Auchan : « nous avons fait un choix collectif et cela diminue les risques de résistance »
Par Mehdi Arhab | Le | Si ha
Fabrice Guillet, directeur process - solutions & data - performance au sein de la direction des achats indirects d’Auchan, détaille les différents sujets inscrits sur sa feuille de route d’accélération de la digitalisation des Achats du groupe. Après, l’adoption d’une colonne vertébrale P2P et d’un outil de pilotage de la performance achats, place au SRM, à la mesure de la RSE et à l’IA.
Les choix SI Achats d’Auchan
P2P : SAP Ariba
Pilotage de la performance achats : SpendHQ (Per Angusta)
SRM : Synertrade
Contract Management : Hyperlex
A suivre…
Pouvez-vous nous rappeler l’historique de la direction des achats indirects d’Auchan ?

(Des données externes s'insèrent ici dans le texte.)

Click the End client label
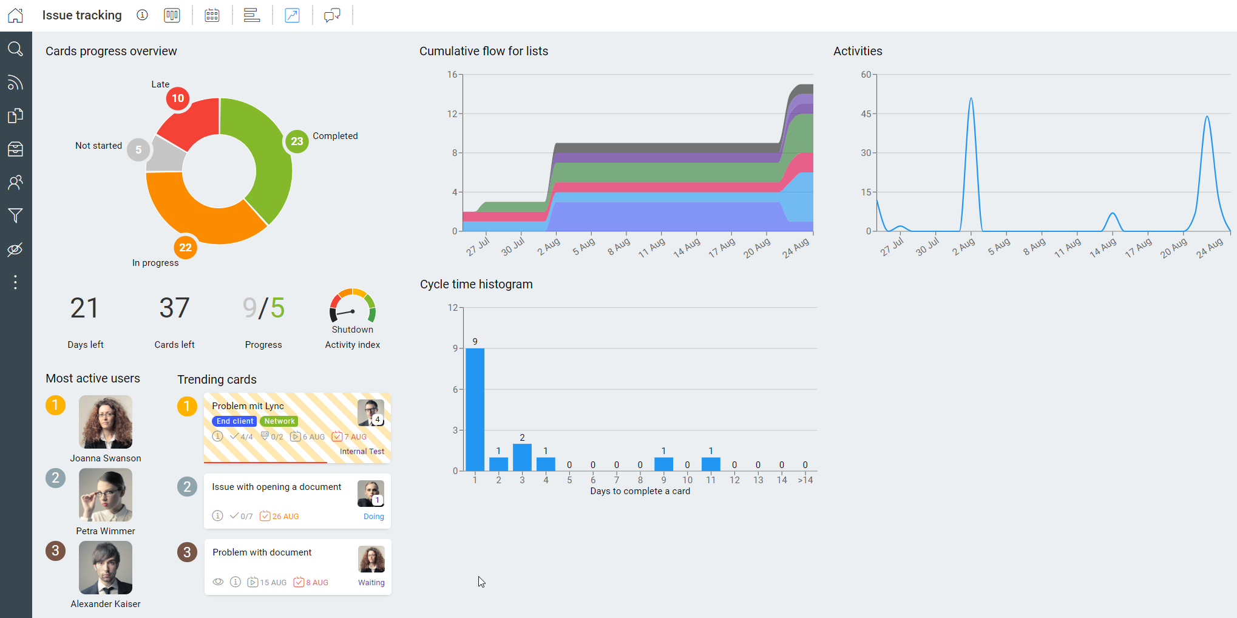 pyautogui.click(x=234, y=421)
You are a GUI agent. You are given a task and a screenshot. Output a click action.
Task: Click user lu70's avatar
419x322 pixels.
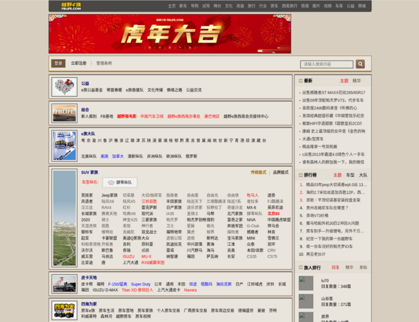[306, 283]
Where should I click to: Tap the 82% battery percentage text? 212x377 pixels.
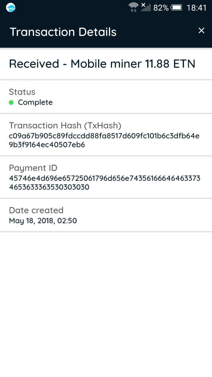[x=161, y=8]
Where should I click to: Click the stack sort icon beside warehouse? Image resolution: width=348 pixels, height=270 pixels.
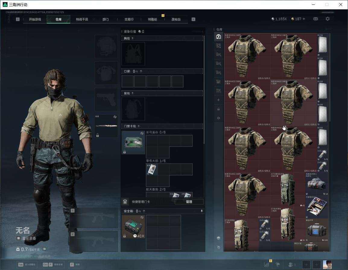(218, 238)
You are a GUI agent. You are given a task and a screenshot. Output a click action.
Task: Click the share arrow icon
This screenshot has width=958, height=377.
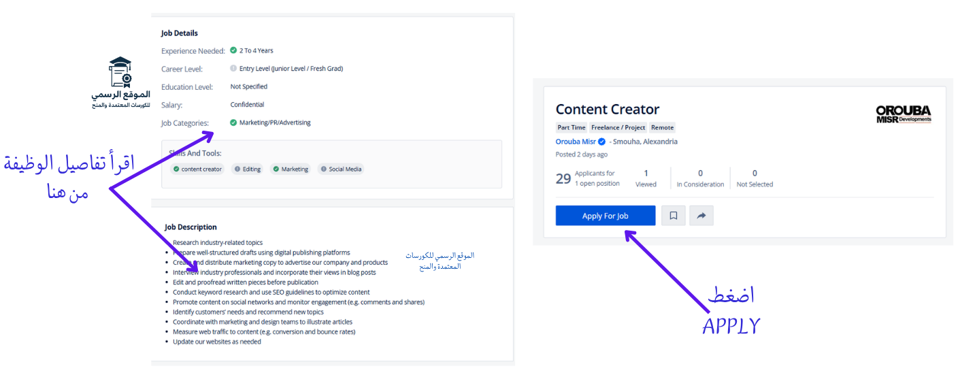[701, 216]
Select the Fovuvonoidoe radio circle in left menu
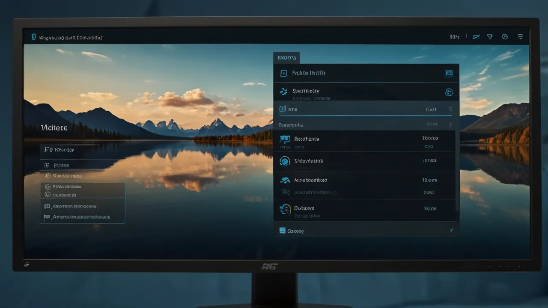The height and width of the screenshot is (308, 548). [x=48, y=187]
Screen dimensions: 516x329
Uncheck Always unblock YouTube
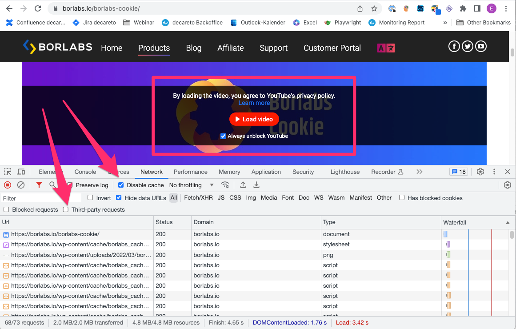[x=224, y=136]
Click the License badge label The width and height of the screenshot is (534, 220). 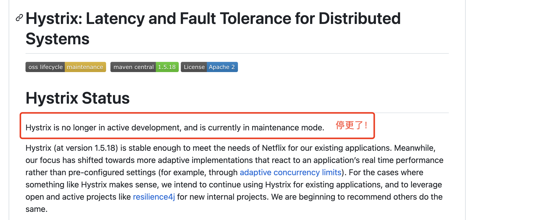pyautogui.click(x=194, y=67)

La direction des achats indirects d’Auchan a été créée il y a douze ans et profite aujourd’hui d’une certaine maturité. Elle s’appuie sur des méthodes éprouvées et des processus travaillés avec les parties prenantes de l’entreprise. C’est ce à quoi nous aspirons, même si nous n’excluons pas de répondre à certains besoins spécifiques dans nos pays. Le core model offre un cadre, d’un point de vue SI et processus notamment. Nous veillons à ce que nos outils soient utiles à nos pays, c’est comme cela que nous travaillons.
Une centaine de personnes, sur des postes d’acheteurs, de category managers, de contrôleurs de gestion, d’analystes et d’administrateurs achats, opèrent à la direction des achats indirects dans une douzaine de pays. Le portefeuille de dépenses de la direction des achats indirects s’élève à 3,4 milliards d’euros.
Quel regard porte Yannick Haven, directeur des achats indirects, sur le sujet de la digitalisation ?
Il porte un intérêt tout particulier sur le sujet. C’est un soutien de tous les instants et c’est une chance. Nous sommes en phase et nous ne pourrions travailler ensemble de la sorte s’il n’était pas intéressé par le sujet.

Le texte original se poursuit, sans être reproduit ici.